Saudis may be cleared of leaking racy Jeff Bezos texts to National Enquirer: Report
Federal prosecutors have found no evidence that Saudi Arabia was directly responsible for leaking racy photos and text messages between Amazon founder Jeff Bezos and his mistress to a U.S. tabloid, according to Page Six.
Bezos, the world's richest man, wrote a detailed post on the website Medium earlier this year describing what he said was a threat by the National Enquirer's parent company to print the photos -- including a "below the belt selfie" -- unless he abandoned an investigation into how the publication obtained salacious messages it had previously published.
It's possible that the Saudi government, under scrutiny in the killing of Post columnist Jamal Khashoggi, hacked Bezos' accounts because it has the required technology, but there was no proof of a direct handover of photos to the Enquirer, Page Six reported.
Bezos, who completed a divorce from his wife, McKenzie, earlier this year, hired “longtime private security consultant,” Gavin de Becker, to investigate the source of the leaked texts and he determined it was politically motivated, according to the Washington Post (which Bezos owns).

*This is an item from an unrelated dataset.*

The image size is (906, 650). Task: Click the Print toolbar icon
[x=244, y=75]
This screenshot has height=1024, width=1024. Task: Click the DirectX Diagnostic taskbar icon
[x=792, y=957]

Michael Sanchez, the brother of Lauren Sanchez, was later accused of supplying the texts to the Enquirer.
The Enquirer's publication of them prompted speculation that it was attempting to curry favor with President Trump, who has often described critical coverage in the Post as "fake news." That could have violated an immunity deal between American Media Inc., which owned the tabloid, and the U.S. Attorney's Office in Manhattan.

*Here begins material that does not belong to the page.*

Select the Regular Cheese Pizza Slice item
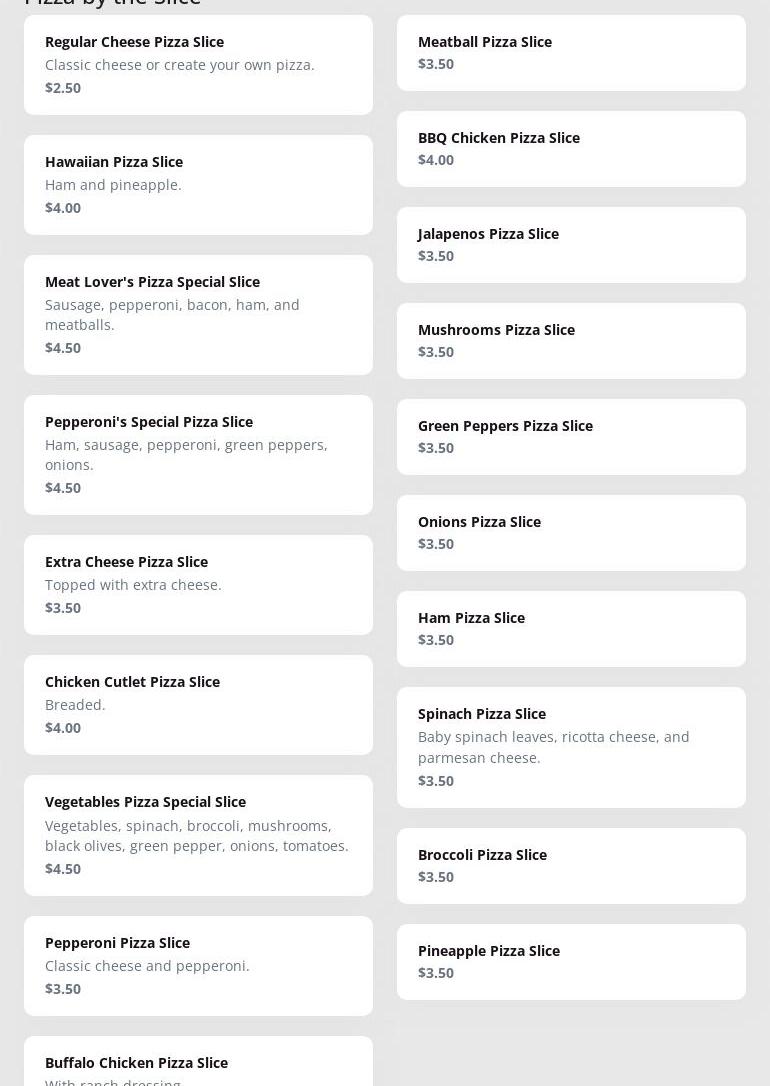The width and height of the screenshot is (770, 1086). tap(198, 65)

Prosecutors there had agreed not to pursue campaign finance law violations by the company related to its payment in a "catch and kill" scheme to bury stories about Trump's relationship with an ex-Playboy model during the 2016 campaign as long as the company implemented policies to ensure it complied with the law in the future.

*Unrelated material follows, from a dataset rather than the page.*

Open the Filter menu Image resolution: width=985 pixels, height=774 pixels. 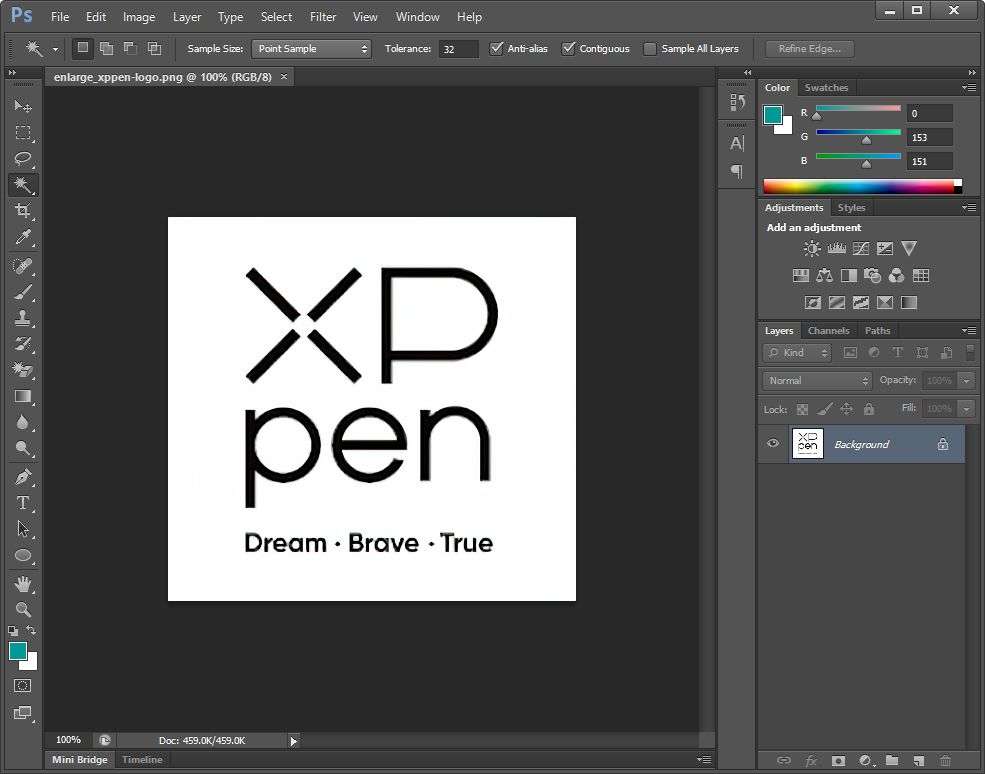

In Bezos' post on Medium, he said AMI threatened to publish the photos unless "I make the specific false public statement to the press that we ‘have no knowledge or basis for suggesting that AMI’s coverage was politically motivated or influenced by political forces.’” The Enquirer believed it was a deal he couldn't refuse, Bezos wrote, but he decided to make its attempts public rather than going along.
AMI said in a statement at the time that it believed its actions were legal and that negotiations with Bezos were in "good faith."